The phenomenal success of Adolescence also quickly led to claims that the story (about a boy accused of murdering a female classmate) was based on a true crime in Britain and that the antagonist had been changed from a black child to a white child. These claims spread on social media, with Elon Musk using his platform X to label the show as “anti-white propaganda.” Meanwhile, at home, Conservative Party leader Kemi Badenoch gave credence to the theory, insisting in an interview that she opposes the government basing its policies on anything that “fundamentally changes” the real-life story.
For screenwriter Jack Thorne, who at the time labeled the claims “ridiculous” and said they weren’t based on any specific crime, the conspiracy theories about the show were not only wildly inaccurate, but also emphasized exactly what the show was trying to say about the dangers of online algorithms.

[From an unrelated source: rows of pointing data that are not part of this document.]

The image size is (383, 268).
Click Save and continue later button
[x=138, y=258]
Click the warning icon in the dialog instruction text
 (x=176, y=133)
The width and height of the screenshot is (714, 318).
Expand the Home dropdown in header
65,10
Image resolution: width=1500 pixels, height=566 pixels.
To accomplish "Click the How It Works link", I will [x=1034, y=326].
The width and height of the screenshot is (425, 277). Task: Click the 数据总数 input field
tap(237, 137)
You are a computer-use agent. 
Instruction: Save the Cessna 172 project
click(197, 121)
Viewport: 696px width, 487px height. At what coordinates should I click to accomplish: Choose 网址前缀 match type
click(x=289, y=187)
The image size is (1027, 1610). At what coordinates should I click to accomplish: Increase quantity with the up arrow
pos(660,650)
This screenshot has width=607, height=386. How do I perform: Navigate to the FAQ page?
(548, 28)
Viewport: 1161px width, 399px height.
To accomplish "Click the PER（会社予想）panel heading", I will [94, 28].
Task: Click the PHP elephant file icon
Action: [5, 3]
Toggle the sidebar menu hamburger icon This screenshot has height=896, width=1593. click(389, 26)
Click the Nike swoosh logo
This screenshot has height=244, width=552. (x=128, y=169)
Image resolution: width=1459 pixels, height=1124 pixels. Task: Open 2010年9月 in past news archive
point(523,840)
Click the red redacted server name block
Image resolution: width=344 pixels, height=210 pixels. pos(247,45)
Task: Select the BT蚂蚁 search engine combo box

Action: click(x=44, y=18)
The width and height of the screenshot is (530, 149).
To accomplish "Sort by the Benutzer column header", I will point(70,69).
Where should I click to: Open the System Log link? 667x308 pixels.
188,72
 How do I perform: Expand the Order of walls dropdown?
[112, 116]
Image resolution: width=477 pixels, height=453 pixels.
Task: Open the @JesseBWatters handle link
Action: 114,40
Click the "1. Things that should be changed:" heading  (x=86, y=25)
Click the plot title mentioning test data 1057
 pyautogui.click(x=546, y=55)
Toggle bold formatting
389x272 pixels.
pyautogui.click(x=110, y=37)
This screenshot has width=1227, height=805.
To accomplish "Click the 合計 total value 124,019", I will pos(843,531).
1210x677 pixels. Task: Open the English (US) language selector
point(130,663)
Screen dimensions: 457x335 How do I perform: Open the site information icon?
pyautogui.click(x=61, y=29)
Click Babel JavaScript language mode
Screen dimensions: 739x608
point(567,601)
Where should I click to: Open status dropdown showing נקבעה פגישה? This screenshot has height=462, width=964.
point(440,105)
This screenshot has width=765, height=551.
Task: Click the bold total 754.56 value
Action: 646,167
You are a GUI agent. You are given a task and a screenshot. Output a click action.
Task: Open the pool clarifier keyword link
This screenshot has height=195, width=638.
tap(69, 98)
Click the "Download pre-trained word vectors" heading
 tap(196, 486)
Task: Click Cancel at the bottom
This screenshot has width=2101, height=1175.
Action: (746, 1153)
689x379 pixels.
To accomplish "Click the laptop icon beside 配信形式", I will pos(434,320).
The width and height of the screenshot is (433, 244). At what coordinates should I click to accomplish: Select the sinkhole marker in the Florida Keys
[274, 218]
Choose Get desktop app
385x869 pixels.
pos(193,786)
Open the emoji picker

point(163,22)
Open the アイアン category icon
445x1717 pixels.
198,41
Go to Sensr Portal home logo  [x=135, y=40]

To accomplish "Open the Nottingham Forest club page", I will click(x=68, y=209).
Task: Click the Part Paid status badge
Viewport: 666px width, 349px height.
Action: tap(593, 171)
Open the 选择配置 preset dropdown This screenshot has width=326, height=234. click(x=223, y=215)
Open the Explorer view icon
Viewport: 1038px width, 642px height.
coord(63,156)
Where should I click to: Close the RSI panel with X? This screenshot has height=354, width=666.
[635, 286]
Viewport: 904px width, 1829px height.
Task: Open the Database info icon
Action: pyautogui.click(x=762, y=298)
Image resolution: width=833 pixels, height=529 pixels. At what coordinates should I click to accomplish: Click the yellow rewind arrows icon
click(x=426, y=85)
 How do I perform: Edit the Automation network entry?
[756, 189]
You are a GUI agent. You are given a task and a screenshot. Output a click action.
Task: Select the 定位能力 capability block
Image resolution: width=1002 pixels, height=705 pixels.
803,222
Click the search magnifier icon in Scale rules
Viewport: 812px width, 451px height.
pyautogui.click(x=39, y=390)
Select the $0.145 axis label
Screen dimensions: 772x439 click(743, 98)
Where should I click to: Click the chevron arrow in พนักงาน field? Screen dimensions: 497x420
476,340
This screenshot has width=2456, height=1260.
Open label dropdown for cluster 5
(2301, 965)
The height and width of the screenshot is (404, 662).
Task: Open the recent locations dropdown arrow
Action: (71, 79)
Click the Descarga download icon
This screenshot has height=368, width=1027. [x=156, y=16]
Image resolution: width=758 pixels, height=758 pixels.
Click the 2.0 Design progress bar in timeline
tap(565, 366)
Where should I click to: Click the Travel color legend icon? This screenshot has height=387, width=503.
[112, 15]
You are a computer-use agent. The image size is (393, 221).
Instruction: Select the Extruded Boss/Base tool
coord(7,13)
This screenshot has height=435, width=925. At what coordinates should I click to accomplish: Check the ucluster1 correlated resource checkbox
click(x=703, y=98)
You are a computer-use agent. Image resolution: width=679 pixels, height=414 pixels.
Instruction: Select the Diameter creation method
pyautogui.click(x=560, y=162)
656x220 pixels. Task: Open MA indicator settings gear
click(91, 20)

“That was the interesting thing about our show: how quickly it turned into this bouncing ball where a lot of people had different opinions about it and a lot of people said a lot of things as if they were facts,” he said during a Content London panel. “And one of the facts that quickly spread was that what they did was they turned a crime committed by a black boy into a crime committed by a white boy, because they were woke and destructive and they hated white people.”
Regarding Badenoch’s own endorsement of these claims, Thorne said that her clear recognition of the race-swap theory as fact “speaks to her algorithm and in many ways speaks to the content of the show as a whole.”
Furthermore, he added: “In such a post-fact time that we live in, where what we are given and what we believe are the same thing, it was really interesting to be part of that whole issue and be able to talk about all the themes that we were trying to talk about.”